Making pauses less visible:
- You can use GC.RegisterForFullGCNotification to remove the host that’s expected to have a full GC pause from the load balancer, trigger full GC manually, and add it back.
Wait, but what about invalidations and updates?
Interestingly, one of the most frequent question about Fusion is:
Wait, but how can it scale if it recomputes every output once any of its dependencies changes?
And the answer is actually simpler than it seems:
- Fusion doesn’t recompute anything once something changes. It just invalidates every dependency of what’s changed. But could invalidation alone be costly enough? No:
- Using a dependency (calling a function + creating a single dependency link)
requires
O(1)
time at best (i.e. if its output is already cached). And that’s also a minimum amount of time you spend to call a function if there would be no Fusion at all, which means that dependency tracking is ~ free. - Processing a single invalidation link during the invalidation pass
requires
O(1)
time too, and this happens just once for every link.
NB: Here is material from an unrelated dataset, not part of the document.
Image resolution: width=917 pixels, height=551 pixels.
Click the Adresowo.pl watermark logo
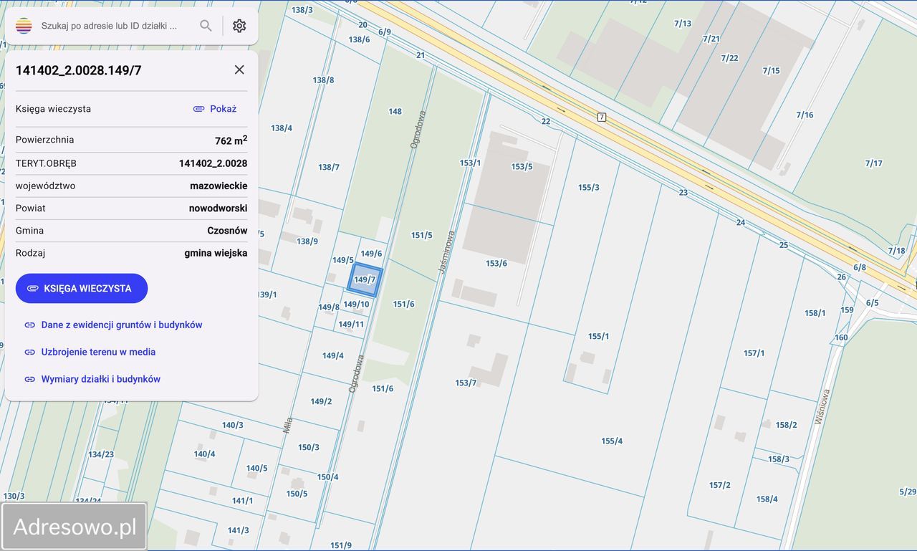75,527
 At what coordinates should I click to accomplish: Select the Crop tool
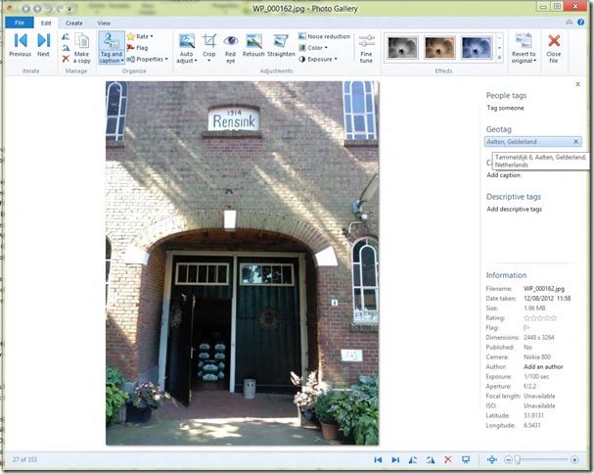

In other words, invalidations are, basically, free as well!
This is why Fusion services should scale at least as well as similar services w/o Fusion. “At least” here means that Fusion certainly makes you to pay a fixed, but much higher cost per every call to provide automatic dependency tracking, caching, etc., plus you should take into account such factors as the amount of RAM your new service will need with a given caching options, and so on. In other words, of course there are details you need to factor in to use it efficiently.
And if you look at its Compute Service Clients, you’ll quickly conclude
all the same statements are equally applicable to them as well -
the only difference is that this O(1)
cost can have a much higher
(but still fixed) absolute value there, because every computation and
invalidation requires an extra network roundtrip there.
Finally, notice that IState – an abstraction that powers most
of UI updates – uses IUpdateDelayer
, which, in fact, controls the
max. possible update rate, and you can change its settings at any time.
So:
- You have all the levers to control the frequency of such updates, and in particular, you can throttle them down on any popular piece of content or when your service experiences high load.
- “Update” rarely triggers actual recomputation - it triggers the recomputation only when it’s the first update request after some change, otherwise it just delivers the cached value.
- And finally, note that recomputations are incremental with Fusion - as with incremental builds, you rarely recompute anything from scratch with Fusion. You recompute just what’s changed.
Of course, this isn’t a complete set of options you have - e.g. you can also trade consistency for performance by delaying invalidations. But the main point is: yes, Fusion-based services scale.